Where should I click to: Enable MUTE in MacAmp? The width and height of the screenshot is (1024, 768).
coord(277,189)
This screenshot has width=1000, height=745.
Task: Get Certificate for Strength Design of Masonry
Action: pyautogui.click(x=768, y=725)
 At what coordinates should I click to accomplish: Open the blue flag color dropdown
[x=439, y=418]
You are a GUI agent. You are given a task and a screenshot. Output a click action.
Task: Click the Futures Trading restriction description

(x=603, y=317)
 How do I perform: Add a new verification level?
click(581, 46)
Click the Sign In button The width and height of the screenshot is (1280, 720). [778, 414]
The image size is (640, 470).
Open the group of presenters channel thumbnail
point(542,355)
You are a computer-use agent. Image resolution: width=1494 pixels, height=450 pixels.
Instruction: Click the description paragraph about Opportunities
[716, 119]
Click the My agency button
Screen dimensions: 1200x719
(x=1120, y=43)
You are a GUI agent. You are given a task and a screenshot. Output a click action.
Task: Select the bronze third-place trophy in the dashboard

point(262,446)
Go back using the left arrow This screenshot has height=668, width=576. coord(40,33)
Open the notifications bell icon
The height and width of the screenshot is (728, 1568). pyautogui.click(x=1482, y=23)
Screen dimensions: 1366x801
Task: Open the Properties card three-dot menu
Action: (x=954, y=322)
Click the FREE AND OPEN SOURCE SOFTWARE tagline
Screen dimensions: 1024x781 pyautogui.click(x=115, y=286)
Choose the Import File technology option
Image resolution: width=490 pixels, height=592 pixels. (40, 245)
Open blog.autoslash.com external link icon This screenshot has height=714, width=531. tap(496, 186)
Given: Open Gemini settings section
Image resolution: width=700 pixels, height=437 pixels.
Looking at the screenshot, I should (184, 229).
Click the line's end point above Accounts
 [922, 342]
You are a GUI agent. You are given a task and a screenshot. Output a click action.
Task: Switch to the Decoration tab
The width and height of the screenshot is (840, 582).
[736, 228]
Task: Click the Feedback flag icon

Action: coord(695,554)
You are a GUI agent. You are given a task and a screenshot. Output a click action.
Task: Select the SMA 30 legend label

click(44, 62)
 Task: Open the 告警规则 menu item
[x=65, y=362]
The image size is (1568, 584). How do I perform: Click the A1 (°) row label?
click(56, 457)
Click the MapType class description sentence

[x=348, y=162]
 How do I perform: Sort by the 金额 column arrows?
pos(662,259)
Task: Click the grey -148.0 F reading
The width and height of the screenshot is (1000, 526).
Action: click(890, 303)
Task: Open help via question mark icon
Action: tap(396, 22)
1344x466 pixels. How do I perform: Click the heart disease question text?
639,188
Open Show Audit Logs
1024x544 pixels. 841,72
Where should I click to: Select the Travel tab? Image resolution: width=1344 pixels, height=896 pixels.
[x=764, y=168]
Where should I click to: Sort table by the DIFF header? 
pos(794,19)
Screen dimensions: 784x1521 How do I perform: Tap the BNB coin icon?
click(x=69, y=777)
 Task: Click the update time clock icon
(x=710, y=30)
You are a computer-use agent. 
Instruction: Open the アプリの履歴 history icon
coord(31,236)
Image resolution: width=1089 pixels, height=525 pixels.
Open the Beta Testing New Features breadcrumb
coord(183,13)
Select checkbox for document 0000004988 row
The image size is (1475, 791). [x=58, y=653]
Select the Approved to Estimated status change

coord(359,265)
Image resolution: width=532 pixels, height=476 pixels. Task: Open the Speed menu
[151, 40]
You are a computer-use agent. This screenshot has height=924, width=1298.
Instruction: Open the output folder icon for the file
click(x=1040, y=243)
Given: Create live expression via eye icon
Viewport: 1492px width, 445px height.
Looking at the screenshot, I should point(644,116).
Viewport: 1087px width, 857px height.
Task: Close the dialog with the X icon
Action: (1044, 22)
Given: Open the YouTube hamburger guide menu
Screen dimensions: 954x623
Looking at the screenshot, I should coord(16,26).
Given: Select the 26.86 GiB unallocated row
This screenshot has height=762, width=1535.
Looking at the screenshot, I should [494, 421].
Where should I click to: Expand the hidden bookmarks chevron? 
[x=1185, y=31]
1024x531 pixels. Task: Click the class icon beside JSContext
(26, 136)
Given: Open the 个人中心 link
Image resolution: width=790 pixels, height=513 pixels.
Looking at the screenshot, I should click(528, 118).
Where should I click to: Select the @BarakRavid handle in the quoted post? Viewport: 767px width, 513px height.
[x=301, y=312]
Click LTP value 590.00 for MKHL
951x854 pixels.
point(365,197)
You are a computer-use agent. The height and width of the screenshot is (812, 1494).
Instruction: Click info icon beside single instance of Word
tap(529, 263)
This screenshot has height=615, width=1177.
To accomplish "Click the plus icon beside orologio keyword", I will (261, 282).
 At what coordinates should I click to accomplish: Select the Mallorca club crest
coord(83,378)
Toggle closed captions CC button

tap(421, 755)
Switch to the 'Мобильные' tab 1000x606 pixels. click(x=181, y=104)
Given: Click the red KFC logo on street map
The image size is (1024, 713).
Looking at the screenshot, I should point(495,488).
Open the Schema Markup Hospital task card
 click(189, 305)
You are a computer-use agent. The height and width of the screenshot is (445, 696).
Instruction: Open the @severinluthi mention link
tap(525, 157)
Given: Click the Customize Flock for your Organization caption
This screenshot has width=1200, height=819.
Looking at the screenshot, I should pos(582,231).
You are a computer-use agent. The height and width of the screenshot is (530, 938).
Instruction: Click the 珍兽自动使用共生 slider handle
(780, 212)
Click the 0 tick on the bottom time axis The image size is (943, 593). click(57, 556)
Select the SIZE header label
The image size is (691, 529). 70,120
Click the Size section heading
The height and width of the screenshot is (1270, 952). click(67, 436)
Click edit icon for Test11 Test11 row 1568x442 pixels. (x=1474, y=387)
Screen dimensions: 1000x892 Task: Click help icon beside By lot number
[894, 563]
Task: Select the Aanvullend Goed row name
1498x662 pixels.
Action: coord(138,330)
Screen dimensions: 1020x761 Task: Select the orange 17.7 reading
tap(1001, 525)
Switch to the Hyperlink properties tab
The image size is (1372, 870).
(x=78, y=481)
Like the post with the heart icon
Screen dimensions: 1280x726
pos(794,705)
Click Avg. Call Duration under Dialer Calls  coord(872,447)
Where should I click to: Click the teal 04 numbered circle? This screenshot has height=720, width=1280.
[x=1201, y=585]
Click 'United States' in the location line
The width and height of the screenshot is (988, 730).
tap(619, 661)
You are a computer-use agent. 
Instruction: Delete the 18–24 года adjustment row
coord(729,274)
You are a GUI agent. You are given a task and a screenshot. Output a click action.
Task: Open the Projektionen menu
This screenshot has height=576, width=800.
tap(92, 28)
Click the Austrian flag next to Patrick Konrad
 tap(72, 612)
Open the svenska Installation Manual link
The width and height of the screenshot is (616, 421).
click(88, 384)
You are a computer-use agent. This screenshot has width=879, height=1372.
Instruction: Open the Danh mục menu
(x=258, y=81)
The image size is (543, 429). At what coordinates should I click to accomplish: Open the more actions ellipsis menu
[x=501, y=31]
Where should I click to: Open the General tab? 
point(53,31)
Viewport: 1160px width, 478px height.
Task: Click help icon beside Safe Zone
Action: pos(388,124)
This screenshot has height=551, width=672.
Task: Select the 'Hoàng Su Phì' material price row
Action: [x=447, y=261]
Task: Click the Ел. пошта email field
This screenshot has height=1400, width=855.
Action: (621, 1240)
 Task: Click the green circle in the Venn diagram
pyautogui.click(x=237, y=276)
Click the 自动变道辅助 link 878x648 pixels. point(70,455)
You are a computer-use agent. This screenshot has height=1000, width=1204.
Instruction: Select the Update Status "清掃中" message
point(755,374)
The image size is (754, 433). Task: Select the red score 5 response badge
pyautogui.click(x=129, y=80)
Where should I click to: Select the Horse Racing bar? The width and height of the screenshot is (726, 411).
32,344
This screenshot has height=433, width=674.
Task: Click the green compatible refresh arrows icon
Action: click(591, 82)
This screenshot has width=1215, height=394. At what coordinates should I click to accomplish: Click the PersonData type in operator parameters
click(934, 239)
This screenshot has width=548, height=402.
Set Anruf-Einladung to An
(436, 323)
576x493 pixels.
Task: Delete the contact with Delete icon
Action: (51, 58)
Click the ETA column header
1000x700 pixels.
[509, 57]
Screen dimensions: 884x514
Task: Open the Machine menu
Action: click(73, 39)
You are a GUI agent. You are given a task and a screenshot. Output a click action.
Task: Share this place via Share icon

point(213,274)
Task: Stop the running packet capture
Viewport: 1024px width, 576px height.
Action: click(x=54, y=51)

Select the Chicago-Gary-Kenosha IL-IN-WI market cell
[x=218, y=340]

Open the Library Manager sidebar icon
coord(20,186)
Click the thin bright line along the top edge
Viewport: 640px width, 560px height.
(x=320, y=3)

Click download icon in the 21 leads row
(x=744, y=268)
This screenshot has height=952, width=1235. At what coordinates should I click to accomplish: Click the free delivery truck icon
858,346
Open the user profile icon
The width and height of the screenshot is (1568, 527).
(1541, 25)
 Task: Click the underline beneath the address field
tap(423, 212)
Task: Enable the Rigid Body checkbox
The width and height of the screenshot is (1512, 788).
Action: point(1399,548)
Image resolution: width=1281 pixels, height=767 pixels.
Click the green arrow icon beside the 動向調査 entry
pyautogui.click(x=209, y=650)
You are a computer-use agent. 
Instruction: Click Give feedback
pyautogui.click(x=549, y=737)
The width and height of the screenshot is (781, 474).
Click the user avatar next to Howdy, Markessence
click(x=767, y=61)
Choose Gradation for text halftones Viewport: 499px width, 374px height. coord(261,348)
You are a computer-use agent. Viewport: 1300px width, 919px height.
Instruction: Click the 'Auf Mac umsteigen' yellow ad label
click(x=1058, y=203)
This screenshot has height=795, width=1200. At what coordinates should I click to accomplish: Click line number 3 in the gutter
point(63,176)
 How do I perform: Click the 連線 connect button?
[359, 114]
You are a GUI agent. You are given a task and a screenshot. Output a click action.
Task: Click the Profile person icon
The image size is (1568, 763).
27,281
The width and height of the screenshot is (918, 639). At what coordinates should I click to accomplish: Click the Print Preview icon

────────────────────

#### [Work order]
Copy out each line of the data containing the string "Switch".

#### [Task result]
Task: Switch to the Decoration tab
Switch to the 'Мобильные' tab 1000x606 pixels. click(x=181, y=104)
Switch to the Hyperlink properties tab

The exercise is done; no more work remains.